Catch Up Via Video With World of Commodore 2012
Leif_Bloomquist writes "Videos of the presentations from the recent World of Commodore, held December 1st 2012 in Toronto, have been published on YouTube. The presentations range from new product announcements to remakes of classic Commodore games for iPhone, from animation and music performances to coding tutorials and discussions for retro platforms. The revived World of Commodore is held annually on the first weekend of December by the Toronto PET Users Group."
If there is a live Killer Poke demonstration.
It just brings back so many pleasant memories of when it was fun learning and exploring computers. The raspberry pi gives me much of that same feeling and the community spirit starting to spring up around it reminds me of the old user groups.
If you've never written a serial data-transfer routine in Assembly that transfers said data from a floppy drive at the absolute maximum possible theoretical speed, down to the clock cycle, by using both the clock and data lines for data, and leveraging the happy coincidence that the 1541 drive had its own 6502 CPU that ran at the same speed the computer does (once you blank the screen)... I highly recommend it.
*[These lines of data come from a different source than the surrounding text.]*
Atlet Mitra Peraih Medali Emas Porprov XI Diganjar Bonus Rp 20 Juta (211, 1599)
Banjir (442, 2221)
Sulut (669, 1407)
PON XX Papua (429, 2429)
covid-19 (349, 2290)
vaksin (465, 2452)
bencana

No handshaking at all. Just Assembly loops and the data sitting on the pins for precisely the necessary clock cycle duration for the two loops running on the two CPUs on separate devices connected only by serial. Good times.
~ Whence do you come, slayer of men, or where are you going, conqueror of space?
I'm not sure what your deal is, or why you're making this claim, but emulators like Frodo 64 on Android works great for me and it's free. I first installed it on my Nexus One, then my Transformer, and now my Galaxy Note 10.1 and it works for the programs I like to keep handy when I'm feeling nostalgic; so all of the programs I've tried.
https://play.google.com/store/apps/details?id=org.ab.c64&hl=en
See the red & white ball at the top of this page? To get that ball drawn, and bouncing around the screen with shadow effect took hours of typing in a thousand plus lines of machine code from a magazine. ( 001,352,054,859,238,041 {enter} repeat ) And that (for the time) was amazing, never been seen before! A friend of mine created a rudimentary basic program, meant just for his girlfriend, that drew a human figure that got an erection when you answered a couple y/n questions. Took him days, I think, and he had a proud (and devilish) look when he showed it to us. Good times. Maybe it's just a case of 'you had to be there', I guess.